In October, the head of Comisiones Obreras union, Unai Sordo, described Glovo and Uber Eats actions as ‘nearly seditious’ and warned that as ‘financial sanctions do not in themselves have a deterrent effect’, the government now needs ‘to resort to criminal law’. Frustrated at the slowness of the government’s actions, grassroots riders’ groups have already launched criminal lawsuits against the two platforms, including accusing Uber Eats of engaging in criminal organisation.

For her part, Yolanda Diaz has insisted that ‘no company will be allowed to remain outside the law’, but while she is invested heavily in the law’s success, her ministry has repeatedly underestimated the resolve of the platforms. ‘The government has introduced three major reforms around the labour code in the wake of the Riders’ Law; but these came slowly one after another as each preceding measure failed to dent the companies’ continued resistance’, García Pallás explains. Alongside the higher fines, the socialist Unidas Podemos coalition also changed the law, mandating for future financial penalties to be paid upfront before any appeals process, as well as making false self-employment practices a criminal offence for the first time in Spain.

Pallás insists:

If other countries want to learn something from the Spanish experience, it is that you need to have these types of necessary legal tools already in place so as to get to grips with the scale of the fraud being perpetrated by the platforms.

Now that the labour ministry has issued a final warning to Glovo and Uber Eats, criminal charges are expected in the coming months.
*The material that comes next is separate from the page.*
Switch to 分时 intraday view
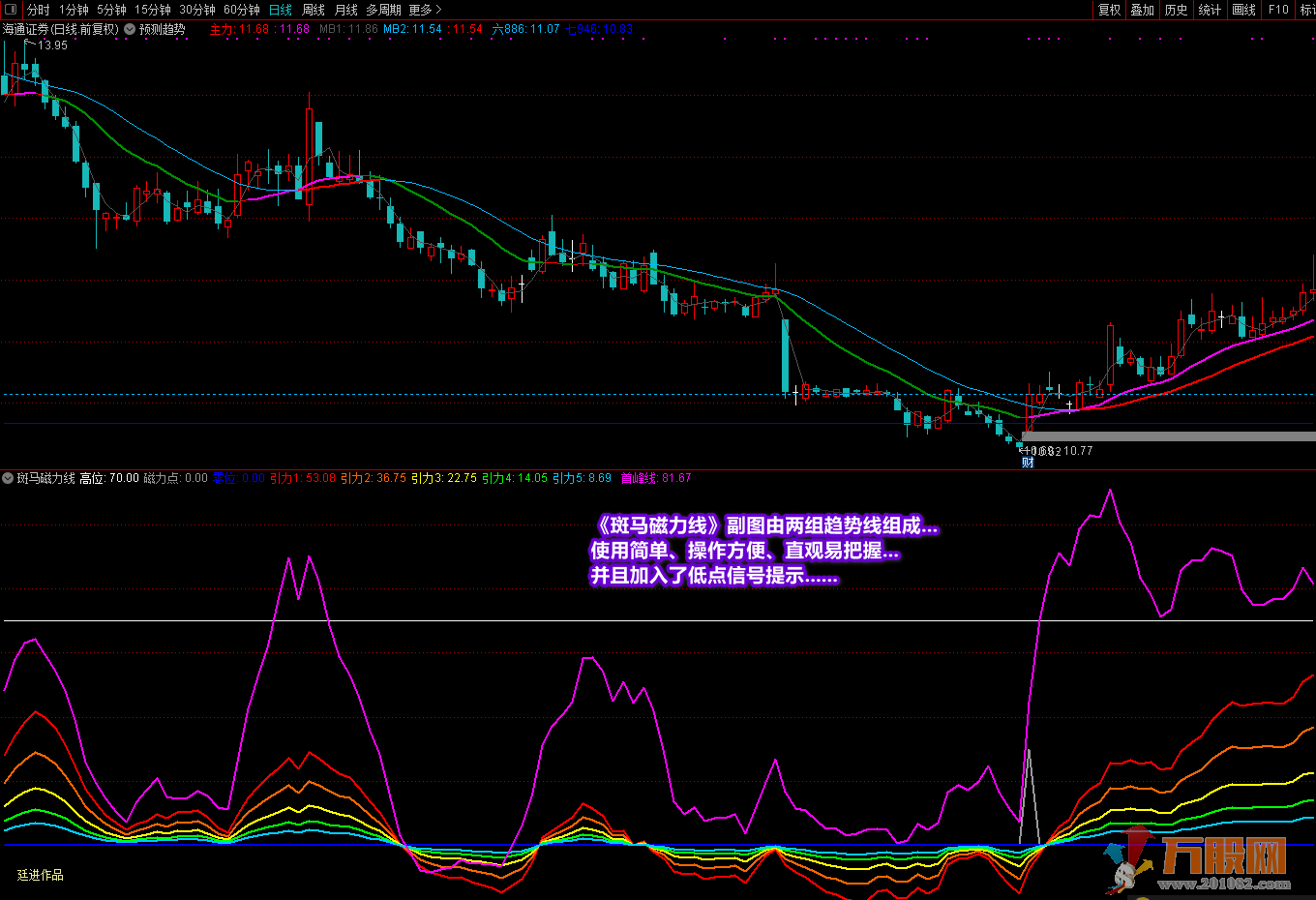Screen dimensions: 1316x900 coord(39,10)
According to Pallás, who is president of the workers’ committee in Glovo Madrid, this means very little for many of those working as freelancers.

Unlike initially when platforms recruited among Spanish students, two-thirds of riders are now migrants and many are undocumented. On average, they only work with Glovo for somewhere between six and nine months as they sort out their residency or seek out more stable employment. For them, our struggle can seem quite abstract.
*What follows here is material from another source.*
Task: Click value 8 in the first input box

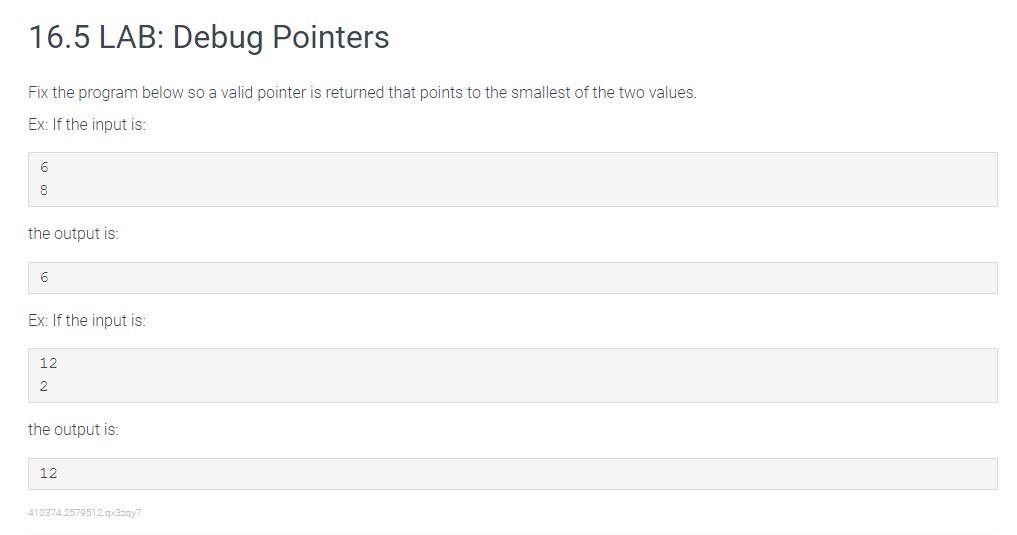Action: point(44,190)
Yet he points to the example of one of his colleagues who was hit by a rubbish truck at the start of 2023, to demonstrate what is actually at stake:

Luckily, like me, he worked in Glovo’s grocery delivery service, which is the part of the company where riders are directly employed, and so was eligible for the eight months of sick leave he needed to recover from his three fractured vertebrae. If he had been a freelancer, what would he have done? It’s very common for self-employed riders to continue working after accidents, even with broken bones. What choice do they have?